What is required — Through the end of the data below, output every line exactly, beginning with the line that contains "You are a computer-use agent. This".

Given information —
'''

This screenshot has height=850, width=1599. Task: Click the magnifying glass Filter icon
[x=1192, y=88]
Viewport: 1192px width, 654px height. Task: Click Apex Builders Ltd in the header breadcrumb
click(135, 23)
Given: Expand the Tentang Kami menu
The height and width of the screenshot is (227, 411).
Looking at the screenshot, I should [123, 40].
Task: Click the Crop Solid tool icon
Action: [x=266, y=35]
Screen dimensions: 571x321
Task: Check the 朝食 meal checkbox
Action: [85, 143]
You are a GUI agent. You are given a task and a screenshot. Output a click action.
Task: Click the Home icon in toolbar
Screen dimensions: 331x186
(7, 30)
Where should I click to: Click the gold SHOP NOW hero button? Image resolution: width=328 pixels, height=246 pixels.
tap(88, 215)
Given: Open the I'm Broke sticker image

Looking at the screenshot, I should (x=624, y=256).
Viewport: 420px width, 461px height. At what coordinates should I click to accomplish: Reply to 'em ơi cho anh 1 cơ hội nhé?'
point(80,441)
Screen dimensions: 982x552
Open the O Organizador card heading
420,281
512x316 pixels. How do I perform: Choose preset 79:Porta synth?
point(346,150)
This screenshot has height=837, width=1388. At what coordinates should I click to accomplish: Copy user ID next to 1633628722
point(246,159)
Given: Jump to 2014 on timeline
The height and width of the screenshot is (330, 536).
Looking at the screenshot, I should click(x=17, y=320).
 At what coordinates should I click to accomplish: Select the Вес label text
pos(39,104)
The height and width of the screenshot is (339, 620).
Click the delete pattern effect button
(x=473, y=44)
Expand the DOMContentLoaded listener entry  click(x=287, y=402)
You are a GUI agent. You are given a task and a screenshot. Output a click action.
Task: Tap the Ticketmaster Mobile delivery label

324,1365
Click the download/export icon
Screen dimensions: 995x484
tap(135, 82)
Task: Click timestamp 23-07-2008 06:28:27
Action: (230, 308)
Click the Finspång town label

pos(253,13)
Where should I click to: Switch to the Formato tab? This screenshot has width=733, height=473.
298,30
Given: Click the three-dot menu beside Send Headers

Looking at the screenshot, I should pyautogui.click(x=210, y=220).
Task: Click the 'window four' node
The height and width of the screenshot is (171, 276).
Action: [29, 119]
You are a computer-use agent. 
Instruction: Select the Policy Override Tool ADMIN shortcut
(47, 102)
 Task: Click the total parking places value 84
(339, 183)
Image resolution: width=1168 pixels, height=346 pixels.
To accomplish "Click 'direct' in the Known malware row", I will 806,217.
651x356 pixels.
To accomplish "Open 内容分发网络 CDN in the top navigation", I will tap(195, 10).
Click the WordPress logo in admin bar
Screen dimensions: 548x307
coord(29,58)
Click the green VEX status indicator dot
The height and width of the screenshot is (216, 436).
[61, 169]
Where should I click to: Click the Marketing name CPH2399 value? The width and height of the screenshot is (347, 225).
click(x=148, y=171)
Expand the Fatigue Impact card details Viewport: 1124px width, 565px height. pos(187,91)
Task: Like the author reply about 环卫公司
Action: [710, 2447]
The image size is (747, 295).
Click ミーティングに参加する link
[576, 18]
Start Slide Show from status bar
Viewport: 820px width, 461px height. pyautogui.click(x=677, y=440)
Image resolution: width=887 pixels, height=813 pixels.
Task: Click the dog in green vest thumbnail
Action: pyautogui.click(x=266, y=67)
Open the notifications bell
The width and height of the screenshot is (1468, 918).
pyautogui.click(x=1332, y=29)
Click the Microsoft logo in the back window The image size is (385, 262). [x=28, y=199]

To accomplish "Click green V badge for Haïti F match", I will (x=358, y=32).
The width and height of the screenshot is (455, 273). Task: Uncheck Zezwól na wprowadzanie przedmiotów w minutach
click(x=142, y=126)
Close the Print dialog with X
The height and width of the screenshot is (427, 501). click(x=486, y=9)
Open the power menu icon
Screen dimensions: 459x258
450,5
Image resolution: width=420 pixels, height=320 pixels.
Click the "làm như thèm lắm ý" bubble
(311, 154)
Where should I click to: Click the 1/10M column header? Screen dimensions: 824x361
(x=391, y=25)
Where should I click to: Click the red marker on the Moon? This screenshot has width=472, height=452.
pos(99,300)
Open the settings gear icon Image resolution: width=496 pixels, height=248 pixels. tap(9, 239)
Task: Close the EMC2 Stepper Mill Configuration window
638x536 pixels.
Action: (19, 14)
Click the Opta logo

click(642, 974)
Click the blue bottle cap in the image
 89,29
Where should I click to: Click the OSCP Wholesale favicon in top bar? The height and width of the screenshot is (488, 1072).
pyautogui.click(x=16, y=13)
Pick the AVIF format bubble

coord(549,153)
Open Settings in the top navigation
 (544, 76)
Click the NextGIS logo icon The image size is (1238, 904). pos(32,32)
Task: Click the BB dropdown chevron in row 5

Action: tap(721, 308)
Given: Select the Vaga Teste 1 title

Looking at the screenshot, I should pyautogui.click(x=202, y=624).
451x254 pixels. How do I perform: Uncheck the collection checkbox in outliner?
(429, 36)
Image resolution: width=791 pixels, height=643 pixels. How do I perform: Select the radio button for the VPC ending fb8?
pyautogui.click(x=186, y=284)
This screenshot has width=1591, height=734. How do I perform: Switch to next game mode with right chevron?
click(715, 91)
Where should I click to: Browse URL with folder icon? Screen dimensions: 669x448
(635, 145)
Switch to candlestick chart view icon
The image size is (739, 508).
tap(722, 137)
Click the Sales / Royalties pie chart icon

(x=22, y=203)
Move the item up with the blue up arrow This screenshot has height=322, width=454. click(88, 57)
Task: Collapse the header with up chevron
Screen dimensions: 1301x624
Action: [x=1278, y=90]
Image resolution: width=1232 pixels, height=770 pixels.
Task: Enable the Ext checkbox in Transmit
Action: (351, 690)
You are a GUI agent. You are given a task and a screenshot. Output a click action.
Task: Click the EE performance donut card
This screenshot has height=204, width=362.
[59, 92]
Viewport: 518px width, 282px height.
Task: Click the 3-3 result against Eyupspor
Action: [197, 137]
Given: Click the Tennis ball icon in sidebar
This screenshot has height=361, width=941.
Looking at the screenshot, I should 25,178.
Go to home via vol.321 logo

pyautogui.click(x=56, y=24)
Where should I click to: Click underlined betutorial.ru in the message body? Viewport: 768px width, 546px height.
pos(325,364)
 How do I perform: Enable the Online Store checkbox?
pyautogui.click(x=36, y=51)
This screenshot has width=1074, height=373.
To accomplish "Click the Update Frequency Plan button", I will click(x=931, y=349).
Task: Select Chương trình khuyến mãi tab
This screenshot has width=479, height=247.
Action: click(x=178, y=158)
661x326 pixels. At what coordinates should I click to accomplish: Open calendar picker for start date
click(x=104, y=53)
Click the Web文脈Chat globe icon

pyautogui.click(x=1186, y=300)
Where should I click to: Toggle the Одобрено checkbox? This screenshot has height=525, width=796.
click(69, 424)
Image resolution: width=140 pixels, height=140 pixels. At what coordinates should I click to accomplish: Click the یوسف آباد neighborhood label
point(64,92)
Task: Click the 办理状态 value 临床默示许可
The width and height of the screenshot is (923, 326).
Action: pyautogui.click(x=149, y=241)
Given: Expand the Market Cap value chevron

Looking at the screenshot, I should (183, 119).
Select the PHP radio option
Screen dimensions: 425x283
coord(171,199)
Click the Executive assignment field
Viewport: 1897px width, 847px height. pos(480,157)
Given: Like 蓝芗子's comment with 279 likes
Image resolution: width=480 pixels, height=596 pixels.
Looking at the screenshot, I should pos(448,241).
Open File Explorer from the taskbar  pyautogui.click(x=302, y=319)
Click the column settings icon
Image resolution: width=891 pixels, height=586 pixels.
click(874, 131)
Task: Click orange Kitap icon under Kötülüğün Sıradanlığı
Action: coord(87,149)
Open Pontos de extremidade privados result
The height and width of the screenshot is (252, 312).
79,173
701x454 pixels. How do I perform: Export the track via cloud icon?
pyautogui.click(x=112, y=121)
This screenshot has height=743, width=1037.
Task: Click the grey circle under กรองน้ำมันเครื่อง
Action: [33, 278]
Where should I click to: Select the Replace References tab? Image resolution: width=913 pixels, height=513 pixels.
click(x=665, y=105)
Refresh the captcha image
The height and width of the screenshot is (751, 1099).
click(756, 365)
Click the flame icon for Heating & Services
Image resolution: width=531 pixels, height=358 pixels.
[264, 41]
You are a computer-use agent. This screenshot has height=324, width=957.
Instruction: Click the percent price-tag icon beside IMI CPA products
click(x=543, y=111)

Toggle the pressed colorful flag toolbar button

'''

Worked solution —
You are a computer-use agent. This screenshot has height=324, width=957.
Instruction: Click the percent price-tag icon beside IMI CPA products
click(x=543, y=111)

Toggle the pressed colorful flag toolbar button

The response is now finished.